Check out the Roadtrippers app.

A couple years ago, a coworker of mine introduced me to an app called “Roadtrippers” and my trips have never been the same. Just think of the countless stops you can make to see things that you never before cared about!

Sincerely, though. On road trips, you need a break. Mentally and physically. So why not use an app to help map out logical break points where you can actually stop to see something while stretching your legs? Some of the most beautiful points of interest on my trips have come from Roadtrippers (ref: Treasure Falls and Zapata Falls). As have some of the useless (ref: Sinclair gas station or the Mike the Headless Chicken memorial). But hey, it was something to see that didn’t look like the inside of all of those gas stations I used to stop at!

Be Flexible. And take risks.

I think we can all probably agree that nothing ever goes exactly as planned. Or, as Robert Burns sort of said:

The bestlaid plans of mice and men often go awry. No matter how carefully a project is planned, something may still go wrong with it.

Robert Burns

There have been many times where the adventures in my mind maybe weren’t coming to fruition exactly as I had planned them, and that’s okay. There have also been a few times when I thought “Maybe I should skip this one” only to forge ahead and experience some of the most beautiful scenery I could have imagined.

Take, for instance, my venture to the Great Sand Dunes National Park and Zapata Falls. Had I let the sketchy looking road, gray looming skies and lack of visibility scare me away, I would have missed out on the blue sky experiences waiting only 12 miles up the road.

I know that it doesn’t work out that way every time. But you don’t know if you don’t try. Take the risk. And if it doesn’t work out, then shrug and carry on your way to the other destinations you have picked out.

It’s boring sometimes.

Let’s just be honest with each other. No matter how many destinations you map along the way, there will come a time in your road trips where you’re bored. And probably uncomfortable.
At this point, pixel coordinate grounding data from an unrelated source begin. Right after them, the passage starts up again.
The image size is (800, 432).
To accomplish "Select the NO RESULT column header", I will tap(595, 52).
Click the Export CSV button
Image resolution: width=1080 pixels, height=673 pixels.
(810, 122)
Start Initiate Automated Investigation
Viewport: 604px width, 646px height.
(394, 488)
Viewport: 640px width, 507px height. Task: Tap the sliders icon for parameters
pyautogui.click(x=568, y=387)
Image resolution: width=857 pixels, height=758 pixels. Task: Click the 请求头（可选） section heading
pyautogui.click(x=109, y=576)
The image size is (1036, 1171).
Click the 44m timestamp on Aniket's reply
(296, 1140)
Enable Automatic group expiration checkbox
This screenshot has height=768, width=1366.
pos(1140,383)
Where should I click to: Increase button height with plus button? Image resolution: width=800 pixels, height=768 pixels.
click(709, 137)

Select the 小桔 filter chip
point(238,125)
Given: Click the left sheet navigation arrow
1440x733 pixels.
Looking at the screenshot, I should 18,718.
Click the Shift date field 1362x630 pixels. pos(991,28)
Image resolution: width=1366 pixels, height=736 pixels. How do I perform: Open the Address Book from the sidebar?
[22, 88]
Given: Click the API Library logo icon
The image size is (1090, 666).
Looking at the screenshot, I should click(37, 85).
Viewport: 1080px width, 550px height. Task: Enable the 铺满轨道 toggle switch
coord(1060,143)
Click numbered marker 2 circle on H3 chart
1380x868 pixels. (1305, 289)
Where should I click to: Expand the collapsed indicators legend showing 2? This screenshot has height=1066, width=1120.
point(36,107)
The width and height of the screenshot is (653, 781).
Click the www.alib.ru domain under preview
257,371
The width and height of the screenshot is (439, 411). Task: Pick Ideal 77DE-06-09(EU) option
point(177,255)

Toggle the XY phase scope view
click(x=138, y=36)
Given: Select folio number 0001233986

My advice? Be prepared with something to do during the times when there aren’t things to appreciate. Before you set out on your trip (more importantly, before you lose your cellular connection), download your favorite Spotify playlist. Scour Pocketcasts for a new podcast to listen to. Side note: I recommend How I Built This by NPR and The Daily by the New York Times.

Whatever you decide to do, know that dead zones are inevitable, but they’re not as bad if you come prepared.

Be prepared for the unexpected.

Speaking of being prepared, make sure you’re thinking through the minor things that could go wrong.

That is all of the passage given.